Data excerpts:
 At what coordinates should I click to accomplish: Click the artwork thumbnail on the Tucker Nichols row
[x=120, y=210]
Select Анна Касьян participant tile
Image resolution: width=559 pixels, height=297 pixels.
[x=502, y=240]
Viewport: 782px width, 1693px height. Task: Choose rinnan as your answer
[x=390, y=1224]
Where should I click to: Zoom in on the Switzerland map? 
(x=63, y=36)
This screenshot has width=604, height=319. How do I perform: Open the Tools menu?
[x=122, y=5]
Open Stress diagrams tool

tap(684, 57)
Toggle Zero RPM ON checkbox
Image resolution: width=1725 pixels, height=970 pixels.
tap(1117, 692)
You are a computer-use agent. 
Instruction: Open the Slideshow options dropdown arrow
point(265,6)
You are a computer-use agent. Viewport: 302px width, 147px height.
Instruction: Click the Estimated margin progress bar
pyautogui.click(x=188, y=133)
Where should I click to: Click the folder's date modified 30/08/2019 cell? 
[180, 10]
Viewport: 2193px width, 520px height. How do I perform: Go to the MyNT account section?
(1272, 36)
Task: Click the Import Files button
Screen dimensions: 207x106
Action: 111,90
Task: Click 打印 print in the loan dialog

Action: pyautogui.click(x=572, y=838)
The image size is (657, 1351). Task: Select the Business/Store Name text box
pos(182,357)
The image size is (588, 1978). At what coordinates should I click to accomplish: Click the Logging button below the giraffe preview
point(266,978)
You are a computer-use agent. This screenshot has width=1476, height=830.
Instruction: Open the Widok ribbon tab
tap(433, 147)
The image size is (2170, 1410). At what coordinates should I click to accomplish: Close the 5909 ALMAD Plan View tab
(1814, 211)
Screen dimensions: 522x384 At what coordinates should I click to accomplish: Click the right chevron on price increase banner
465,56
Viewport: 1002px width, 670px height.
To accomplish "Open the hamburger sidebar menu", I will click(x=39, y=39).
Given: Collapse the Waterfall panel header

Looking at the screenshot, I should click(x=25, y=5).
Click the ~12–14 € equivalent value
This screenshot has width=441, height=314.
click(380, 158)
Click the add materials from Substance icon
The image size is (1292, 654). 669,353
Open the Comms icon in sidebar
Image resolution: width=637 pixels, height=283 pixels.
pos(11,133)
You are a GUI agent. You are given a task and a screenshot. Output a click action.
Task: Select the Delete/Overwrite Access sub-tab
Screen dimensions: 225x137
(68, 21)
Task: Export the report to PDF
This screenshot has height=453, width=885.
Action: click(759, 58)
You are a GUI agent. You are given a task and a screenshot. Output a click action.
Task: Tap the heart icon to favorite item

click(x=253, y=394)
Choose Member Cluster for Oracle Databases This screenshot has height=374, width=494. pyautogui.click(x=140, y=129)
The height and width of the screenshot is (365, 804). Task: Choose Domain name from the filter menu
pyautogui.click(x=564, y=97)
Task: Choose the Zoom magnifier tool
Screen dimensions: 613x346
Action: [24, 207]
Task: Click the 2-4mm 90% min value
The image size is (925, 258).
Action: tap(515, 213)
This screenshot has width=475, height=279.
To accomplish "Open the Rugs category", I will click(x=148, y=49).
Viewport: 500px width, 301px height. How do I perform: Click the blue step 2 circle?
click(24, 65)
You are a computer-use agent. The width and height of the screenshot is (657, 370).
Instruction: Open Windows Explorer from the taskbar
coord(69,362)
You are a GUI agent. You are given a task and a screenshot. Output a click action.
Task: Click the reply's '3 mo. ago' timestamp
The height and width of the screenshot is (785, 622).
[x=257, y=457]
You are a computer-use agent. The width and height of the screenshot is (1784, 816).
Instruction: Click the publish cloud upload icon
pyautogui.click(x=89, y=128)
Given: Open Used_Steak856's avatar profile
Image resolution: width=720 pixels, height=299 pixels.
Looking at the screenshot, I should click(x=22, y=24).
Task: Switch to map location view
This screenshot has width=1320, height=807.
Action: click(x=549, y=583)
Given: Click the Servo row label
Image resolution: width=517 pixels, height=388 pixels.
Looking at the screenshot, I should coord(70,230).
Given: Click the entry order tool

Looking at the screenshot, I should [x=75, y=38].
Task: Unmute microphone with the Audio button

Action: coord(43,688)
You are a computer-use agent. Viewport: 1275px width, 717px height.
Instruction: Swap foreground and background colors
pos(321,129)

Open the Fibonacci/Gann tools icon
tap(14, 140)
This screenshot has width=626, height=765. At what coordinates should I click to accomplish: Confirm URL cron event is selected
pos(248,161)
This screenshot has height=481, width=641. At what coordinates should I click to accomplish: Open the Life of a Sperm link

What is expected: Convert all the rows above into a JSON list of strings, with one string per line and no blank lines.

Result of the exercise:
[
  " At what coordinates should I click to accomplish: Click the artwork thumbnail on the Tucker Nichols row",
  "[x=120, y=210]",
  "Select Анна Касьян participant tile",
  "Image resolution: width=559 pixels, height=297 pixels.",
  "[x=502, y=240]",
  "Viewport: 782px width, 1693px height. Task: Choose rinnan as your answer",
  "[x=390, y=1224]",
  "Where should I click to: Zoom in on the Switzerland map? ",
  "(x=63, y=36)",
  "This screenshot has width=604, height=319. How do I perform: Open the Tools menu?",
  "[x=122, y=5]",
  "Open Stress diagrams tool",
  "tap(684, 57)",
  "Toggle Zero RPM ON checkbox",
  "Image resolution: width=1725 pixels, height=970 pixels.",
  "tap(1117, 692)",
  "You are a computer-use agent. ",
  "Instruction: Open the Slideshow options dropdown arrow",
  "point(265,6)",
  "You are a computer-use agent. Viewport: 302px width, 147px height.",
  "Instruction: Click the Estimated margin progress bar",
  "pyautogui.click(x=188, y=133)",
  "Where should I click to: Click the folder's date modified 30/08/2019 cell? ",
  "[180, 10]",
  "Viewport: 2193px width, 520px height. How do I perform: Go to the MyNT account section?",
  "(1272, 36)",
  "Task: Click the Import Files button",
  "Screen dimensions: 207x106",
  "Action: 111,90",
  "Task: Click 打印 print in the loan dialog",
  "Action: pyautogui.click(x=572, y=838)",
  "The image size is (657, 1351). Task: Select the Business/Store Name text box",
  "pos(182,357)",
  "The image size is (588, 1978). At what coordinates should I click to accomplish: Click the Logging button below the giraffe preview",
  "point(266,978)",
  "You are a computer-use agent. This screenshot has width=1476, height=830.",
  "Instruction: Open the Widok ribbon tab",
  "tap(433, 147)",
  "The image size is (2170, 1410). At what coordinates should I click to accomplish: Close the 5909 ALMAD Plan View tab",
  "(1814, 211)",
  "Screen dimensions: 522x384 At what coordinates should I click to accomplish: Click the right chevron on price increase banner",
  "465,56",
  "Viewport: 1002px width, 670px height.",
  "To accomplish \"Open the hamburger sidebar menu\", I will click(x=39, y=39).",
  "Given: Collapse the Waterfall panel header",
  "Looking at the screenshot, I should click(x=25, y=5).",
  "Click the ~12–14 € equivalent value",
  "This screenshot has width=441, height=314.",
  "click(380, 158)",
  "Click the add materials from Substance icon",
  "The image size is (1292, 654). 669,353",
  "Open the Comms icon in sidebar",
  "Image resolution: width=637 pixels, height=283 pixels.",
  "pos(11,133)",
  "You are a GUI agent. You are given a task and a screenshot. Output a click action.",
  "Task: Select the Delete/Overwrite Access sub-tab",
  "Screen dimensions: 225x137",
  "(68, 21)",
  "Task: Export the report to PDF",
  "This screenshot has height=453, width=885.",
  "Action: click(759, 58)",
  "You are a GUI agent. You are given a task and a screenshot. Output a click action.",
  "Task: Tap the heart icon to favorite item",
  "click(x=253, y=394)",
  "Choose Member Cluster for Oracle Databases This screenshot has height=374, width=494. pyautogui.click(x=140, y=129)",
  "The height and width of the screenshot is (365, 804). Task: Choose Domain name from the filter menu",
  "pyautogui.click(x=564, y=97)",
  "Task: Choose the Zoom magnifier tool",
  "Screen dimensions: 613x346",
  "Action: [24, 207]",
  "Task: Click the 2-4mm 90% min value",
  "The image size is (925, 258).",
  "Action: tap(515, 213)",
  "This screenshot has width=475, height=279.",
  "To accomplish \"Open the Rugs category\", I will click(x=148, y=49).",
  "Viewport: 500px width, 301px height. How do I perform: Click the blue step 2 circle?",
  "click(24, 65)",
  "You are a computer-use agent. The width and height of the screenshot is (657, 370).",
  "Instruction: Open Windows Explorer from the taskbar",
  "coord(69,362)",
  "You are a GUI agent. You are given a task and a screenshot. Output a click action.",
  "Task: Click the reply's '3 mo. ago' timestamp",
  "The height and width of the screenshot is (785, 622).",
  "[x=257, y=457]",
  "You are a computer-use agent. The width and height of the screenshot is (1784, 816).",
  "Instruction: Click the publish cloud upload icon",
  "pyautogui.click(x=89, y=128)",
  "Given: Open Used_Steak856's avatar profile",
  "Image resolution: width=720 pixels, height=299 pixels.",
  "Looking at the screenshot, I should click(x=22, y=24).",
  "Task: Switch to map location view",
  "This screenshot has width=1320, height=807.",
  "Action: click(x=549, y=583)",
  "Given: Click the Servo row label",
  "Image resolution: width=517 pixels, height=388 pixels.",
  "Looking at the screenshot, I should coord(70,230).",
  "Given: Click the entry order tool",
  "Looking at the screenshot, I should [x=75, y=38].",
  "Task: Unmute microphone with the Audio button",
  "Action: coord(43,688)",
  "You are a computer-use agent. Viewport: 1275px width, 717px height.",
  "Instruction: Swap foreground and background colors",
  "pos(321,129)",
  "Open the Fibonacci/Gann tools icon",
  "tap(14, 140)",
  "This screenshot has width=626, height=765. At what coordinates should I click to accomplish: Confirm URL cron event is selected",
  "pos(248,161)",
  "This screenshot has height=481, width=641. At what coordinates should I click to accomplish: Open the Life of a Sperm link"
]